** Supplied data follows **

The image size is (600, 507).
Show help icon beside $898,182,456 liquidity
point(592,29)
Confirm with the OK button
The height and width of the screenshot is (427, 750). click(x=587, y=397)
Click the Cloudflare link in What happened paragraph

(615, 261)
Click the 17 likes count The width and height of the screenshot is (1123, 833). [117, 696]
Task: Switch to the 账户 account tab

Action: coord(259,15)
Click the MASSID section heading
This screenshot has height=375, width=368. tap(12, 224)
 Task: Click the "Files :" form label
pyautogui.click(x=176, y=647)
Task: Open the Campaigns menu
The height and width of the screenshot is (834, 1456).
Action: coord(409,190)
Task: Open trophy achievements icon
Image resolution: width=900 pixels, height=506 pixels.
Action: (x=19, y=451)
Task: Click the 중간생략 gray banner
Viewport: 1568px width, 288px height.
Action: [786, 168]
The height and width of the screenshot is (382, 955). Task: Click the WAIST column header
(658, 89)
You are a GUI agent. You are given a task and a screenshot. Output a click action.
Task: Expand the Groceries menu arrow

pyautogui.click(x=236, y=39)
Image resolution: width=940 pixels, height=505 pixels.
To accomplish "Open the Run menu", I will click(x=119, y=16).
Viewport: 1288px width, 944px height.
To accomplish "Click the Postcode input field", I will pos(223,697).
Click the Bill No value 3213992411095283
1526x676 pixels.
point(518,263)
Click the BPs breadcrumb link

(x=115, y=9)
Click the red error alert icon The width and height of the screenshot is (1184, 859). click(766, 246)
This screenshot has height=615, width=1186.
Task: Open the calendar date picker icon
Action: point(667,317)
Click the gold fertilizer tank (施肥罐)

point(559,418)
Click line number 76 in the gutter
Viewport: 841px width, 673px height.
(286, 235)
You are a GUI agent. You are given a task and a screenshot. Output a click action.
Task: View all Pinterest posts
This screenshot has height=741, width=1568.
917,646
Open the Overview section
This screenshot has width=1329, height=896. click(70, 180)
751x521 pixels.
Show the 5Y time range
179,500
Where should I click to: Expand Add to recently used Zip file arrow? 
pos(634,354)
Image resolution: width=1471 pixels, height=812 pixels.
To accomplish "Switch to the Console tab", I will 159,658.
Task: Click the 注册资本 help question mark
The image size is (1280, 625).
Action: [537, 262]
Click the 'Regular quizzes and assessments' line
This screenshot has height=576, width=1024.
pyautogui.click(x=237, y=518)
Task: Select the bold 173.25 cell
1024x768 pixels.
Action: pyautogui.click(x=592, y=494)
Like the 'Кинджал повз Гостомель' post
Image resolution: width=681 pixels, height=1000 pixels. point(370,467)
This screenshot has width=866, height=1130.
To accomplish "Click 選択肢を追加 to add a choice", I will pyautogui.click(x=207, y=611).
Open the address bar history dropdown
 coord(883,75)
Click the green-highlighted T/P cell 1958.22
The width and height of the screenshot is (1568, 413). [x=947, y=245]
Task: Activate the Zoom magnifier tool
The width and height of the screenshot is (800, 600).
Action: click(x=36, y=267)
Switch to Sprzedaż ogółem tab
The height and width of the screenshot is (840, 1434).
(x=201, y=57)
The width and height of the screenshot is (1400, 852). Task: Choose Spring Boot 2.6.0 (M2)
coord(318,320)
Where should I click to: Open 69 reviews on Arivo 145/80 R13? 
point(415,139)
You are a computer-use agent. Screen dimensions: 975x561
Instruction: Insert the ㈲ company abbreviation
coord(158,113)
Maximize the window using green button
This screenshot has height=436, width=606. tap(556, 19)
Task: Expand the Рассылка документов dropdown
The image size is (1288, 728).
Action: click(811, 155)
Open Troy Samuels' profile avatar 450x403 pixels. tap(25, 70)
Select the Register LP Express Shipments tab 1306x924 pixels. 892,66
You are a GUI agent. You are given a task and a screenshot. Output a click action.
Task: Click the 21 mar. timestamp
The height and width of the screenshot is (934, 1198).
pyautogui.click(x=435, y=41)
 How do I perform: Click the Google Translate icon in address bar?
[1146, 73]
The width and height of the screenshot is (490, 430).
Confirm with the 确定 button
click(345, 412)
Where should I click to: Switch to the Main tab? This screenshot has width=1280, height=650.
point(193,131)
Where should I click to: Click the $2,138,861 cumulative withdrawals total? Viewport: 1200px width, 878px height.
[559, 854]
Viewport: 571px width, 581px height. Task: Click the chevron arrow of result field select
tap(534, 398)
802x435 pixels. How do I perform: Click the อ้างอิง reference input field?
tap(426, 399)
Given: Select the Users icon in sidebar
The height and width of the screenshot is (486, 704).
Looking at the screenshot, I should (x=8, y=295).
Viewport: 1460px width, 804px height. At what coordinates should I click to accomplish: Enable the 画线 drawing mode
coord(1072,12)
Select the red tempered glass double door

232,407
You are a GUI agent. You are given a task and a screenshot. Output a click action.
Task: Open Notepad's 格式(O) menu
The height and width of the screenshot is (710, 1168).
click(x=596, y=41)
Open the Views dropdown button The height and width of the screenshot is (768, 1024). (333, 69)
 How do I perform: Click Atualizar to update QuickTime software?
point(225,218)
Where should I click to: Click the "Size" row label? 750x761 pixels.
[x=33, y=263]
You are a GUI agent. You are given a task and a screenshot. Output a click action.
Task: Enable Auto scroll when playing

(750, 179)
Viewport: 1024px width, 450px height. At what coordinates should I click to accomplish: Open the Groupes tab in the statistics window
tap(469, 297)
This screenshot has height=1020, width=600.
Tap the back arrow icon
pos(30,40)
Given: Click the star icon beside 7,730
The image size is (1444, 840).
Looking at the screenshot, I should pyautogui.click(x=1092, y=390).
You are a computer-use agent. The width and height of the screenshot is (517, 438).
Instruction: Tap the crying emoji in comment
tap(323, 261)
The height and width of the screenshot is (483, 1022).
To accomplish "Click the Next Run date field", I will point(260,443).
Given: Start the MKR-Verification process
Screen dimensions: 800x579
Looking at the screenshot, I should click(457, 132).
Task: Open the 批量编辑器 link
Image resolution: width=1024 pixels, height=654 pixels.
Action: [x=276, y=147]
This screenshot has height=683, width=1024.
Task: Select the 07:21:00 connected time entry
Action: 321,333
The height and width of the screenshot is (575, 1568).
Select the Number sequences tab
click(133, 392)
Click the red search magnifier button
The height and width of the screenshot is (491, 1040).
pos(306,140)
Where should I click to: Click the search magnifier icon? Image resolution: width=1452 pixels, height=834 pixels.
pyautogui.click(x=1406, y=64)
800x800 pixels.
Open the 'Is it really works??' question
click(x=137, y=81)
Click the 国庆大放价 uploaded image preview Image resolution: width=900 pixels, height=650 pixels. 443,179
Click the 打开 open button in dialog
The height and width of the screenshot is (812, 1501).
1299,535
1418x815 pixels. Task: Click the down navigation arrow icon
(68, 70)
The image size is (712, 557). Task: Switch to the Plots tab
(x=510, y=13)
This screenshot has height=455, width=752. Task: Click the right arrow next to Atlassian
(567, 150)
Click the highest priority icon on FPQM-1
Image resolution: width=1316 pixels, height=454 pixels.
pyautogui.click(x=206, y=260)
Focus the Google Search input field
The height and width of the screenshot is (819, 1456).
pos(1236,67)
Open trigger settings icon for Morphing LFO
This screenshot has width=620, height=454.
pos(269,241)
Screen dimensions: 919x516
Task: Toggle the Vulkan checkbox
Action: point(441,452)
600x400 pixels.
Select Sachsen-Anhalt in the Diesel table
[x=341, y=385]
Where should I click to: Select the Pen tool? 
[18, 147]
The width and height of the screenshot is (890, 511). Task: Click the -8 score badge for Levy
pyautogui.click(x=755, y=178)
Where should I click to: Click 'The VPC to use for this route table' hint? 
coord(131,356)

** End of Supplied data **

→ **Task directions**
Generate a verbatim printout of all the entries.

→ **Output for this task**
The image size is (600, 507).
Show help icon beside $898,182,456 liquidity
point(592,29)
Confirm with the OK button
The height and width of the screenshot is (427, 750). click(x=587, y=397)
Click the Cloudflare link in What happened paragraph

(615, 261)
Click the 17 likes count The width and height of the screenshot is (1123, 833). [117, 696]
Task: Switch to the 账户 account tab

Action: coord(259,15)
Click the MASSID section heading
This screenshot has height=375, width=368. tap(12, 224)
 Task: Click the "Files :" form label
pyautogui.click(x=176, y=647)
Task: Open the Campaigns menu
The height and width of the screenshot is (834, 1456).
Action: coord(409,190)
Task: Open trophy achievements icon
Image resolution: width=900 pixels, height=506 pixels.
Action: (x=19, y=451)
Task: Click the 중간생략 gray banner
Viewport: 1568px width, 288px height.
Action: [786, 168]
The height and width of the screenshot is (382, 955). Task: Click the WAIST column header
(658, 89)
You are a GUI agent. You are given a task and a screenshot. Output a click action.
Task: Expand the Groceries menu arrow

pyautogui.click(x=236, y=39)
Image resolution: width=940 pixels, height=505 pixels.
To accomplish "Open the Run menu", I will click(x=119, y=16).
Viewport: 1288px width, 944px height.
To accomplish "Click the Postcode input field", I will pos(223,697).
Click the Bill No value 3213992411095283
1526x676 pixels.
point(518,263)
Click the BPs breadcrumb link

(x=115, y=9)
Click the red error alert icon The width and height of the screenshot is (1184, 859). click(766, 246)
This screenshot has height=615, width=1186.
Task: Open the calendar date picker icon
Action: point(667,317)
Click the gold fertilizer tank (施肥罐)

point(559,418)
Click line number 76 in the gutter
Viewport: 841px width, 673px height.
(286, 235)
You are a GUI agent. You are given a task and a screenshot. Output a click action.
Task: View all Pinterest posts
This screenshot has height=741, width=1568.
917,646
Open the Overview section
This screenshot has width=1329, height=896. click(70, 180)
751x521 pixels.
Show the 5Y time range
179,500
Where should I click to: Expand Add to recently used Zip file arrow? 
pos(634,354)
Image resolution: width=1471 pixels, height=812 pixels.
To accomplish "Switch to the Console tab", I will 159,658.
Task: Click the 注册资本 help question mark
The image size is (1280, 625).
Action: [537, 262]
Click the 'Regular quizzes and assessments' line
This screenshot has height=576, width=1024.
pyautogui.click(x=237, y=518)
Task: Select the bold 173.25 cell
1024x768 pixels.
Action: pyautogui.click(x=592, y=494)
Like the 'Кинджал повз Гостомель' post
Image resolution: width=681 pixels, height=1000 pixels. point(370,467)
This screenshot has width=866, height=1130.
To accomplish "Click 選択肢を追加 to add a choice", I will pyautogui.click(x=207, y=611).
Open the address bar history dropdown
 coord(883,75)
Click the green-highlighted T/P cell 1958.22
The width and height of the screenshot is (1568, 413). [x=947, y=245]
Task: Activate the Zoom magnifier tool
The width and height of the screenshot is (800, 600).
Action: click(x=36, y=267)
Switch to Sprzedaż ogółem tab
The height and width of the screenshot is (840, 1434).
(x=201, y=57)
The width and height of the screenshot is (1400, 852). Task: Choose Spring Boot 2.6.0 (M2)
coord(318,320)
Where should I click to: Open 69 reviews on Arivo 145/80 R13? 
point(415,139)
You are a computer-use agent. Screen dimensions: 975x561
Instruction: Insert the ㈲ company abbreviation
coord(158,113)
Maximize the window using green button
This screenshot has height=436, width=606. tap(556, 19)
Task: Expand the Рассылка документов dropdown
The image size is (1288, 728).
Action: click(811, 155)
Open Troy Samuels' profile avatar 450x403 pixels. tap(25, 70)
Select the Register LP Express Shipments tab 1306x924 pixels. 892,66
You are a GUI agent. You are given a task and a screenshot. Output a click action.
Task: Click the 21 mar. timestamp
The height and width of the screenshot is (934, 1198).
pyautogui.click(x=435, y=41)
 How do I perform: Click the Google Translate icon in address bar?
[1146, 73]
The width and height of the screenshot is (490, 430).
Confirm with the 确定 button
click(345, 412)
Where should I click to: Switch to the Main tab? This screenshot has width=1280, height=650.
point(193,131)
Where should I click to: Click the $2,138,861 cumulative withdrawals total? Viewport: 1200px width, 878px height.
[559, 854]
Viewport: 571px width, 581px height. Task: Click the chevron arrow of result field select
tap(534, 398)
802x435 pixels. How do I perform: Click the อ้างอิง reference input field?
tap(426, 399)
Given: Select the Users icon in sidebar
The height and width of the screenshot is (486, 704).
Looking at the screenshot, I should (x=8, y=295).
Viewport: 1460px width, 804px height. At what coordinates should I click to accomplish: Enable the 画线 drawing mode
coord(1072,12)
Select the red tempered glass double door

232,407
You are a GUI agent. You are given a task and a screenshot. Output a click action.
Task: Open Notepad's 格式(O) menu
The height and width of the screenshot is (710, 1168).
click(x=596, y=41)
Open the Views dropdown button The height and width of the screenshot is (768, 1024). (333, 69)
 How do I perform: Click Atualizar to update QuickTime software?
point(225,218)
Where should I click to: Click the "Size" row label? 750x761 pixels.
[x=33, y=263]
You are a GUI agent. You are given a task and a screenshot. Output a click action.
Task: Enable Auto scroll when playing

(750, 179)
Viewport: 1024px width, 450px height. At what coordinates should I click to accomplish: Open the Groupes tab in the statistics window
tap(469, 297)
This screenshot has height=1020, width=600.
Tap the back arrow icon
pos(30,40)
Given: Click the star icon beside 7,730
The image size is (1444, 840).
Looking at the screenshot, I should pyautogui.click(x=1092, y=390).
You are a computer-use agent. The width and height of the screenshot is (517, 438).
Instruction: Tap the crying emoji in comment
tap(323, 261)
The height and width of the screenshot is (483, 1022).
To accomplish "Click the Next Run date field", I will point(260,443).
Given: Start the MKR-Verification process
Screen dimensions: 800x579
Looking at the screenshot, I should click(457, 132).
Task: Open the 批量编辑器 link
Image resolution: width=1024 pixels, height=654 pixels.
Action: [x=276, y=147]
This screenshot has height=683, width=1024.
Task: Select the 07:21:00 connected time entry
Action: 321,333
The height and width of the screenshot is (575, 1568).
Select the Number sequences tab
click(133, 392)
Click the red search magnifier button
The height and width of the screenshot is (491, 1040).
pos(306,140)
Where should I click to: Click the search magnifier icon? Image resolution: width=1452 pixels, height=834 pixels.
pyautogui.click(x=1406, y=64)
800x800 pixels.
Open the 'Is it really works??' question
click(x=137, y=81)
Click the 国庆大放价 uploaded image preview Image resolution: width=900 pixels, height=650 pixels. 443,179
Click the 打开 open button in dialog
The height and width of the screenshot is (812, 1501).
1299,535
1418x815 pixels. Task: Click the down navigation arrow icon
(68, 70)
The image size is (712, 557). Task: Switch to the Plots tab
(x=510, y=13)
This screenshot has height=455, width=752. Task: Click the right arrow next to Atlassian
(567, 150)
Click the highest priority icon on FPQM-1
Image resolution: width=1316 pixels, height=454 pixels.
pyautogui.click(x=206, y=260)
Focus the Google Search input field
The height and width of the screenshot is (819, 1456).
pos(1236,67)
Open trigger settings icon for Morphing LFO
This screenshot has width=620, height=454.
pos(269,241)
Screen dimensions: 919x516
Task: Toggle the Vulkan checkbox
Action: point(441,452)
600x400 pixels.
Select Sachsen-Anhalt in the Diesel table
[x=341, y=385]
Where should I click to: Select the Pen tool? 
[18, 147]
The width and height of the screenshot is (890, 511). Task: Click the -8 score badge for Levy
pyautogui.click(x=755, y=178)
Where should I click to: Click 'The VPC to use for this route table' hint? 
coord(131,356)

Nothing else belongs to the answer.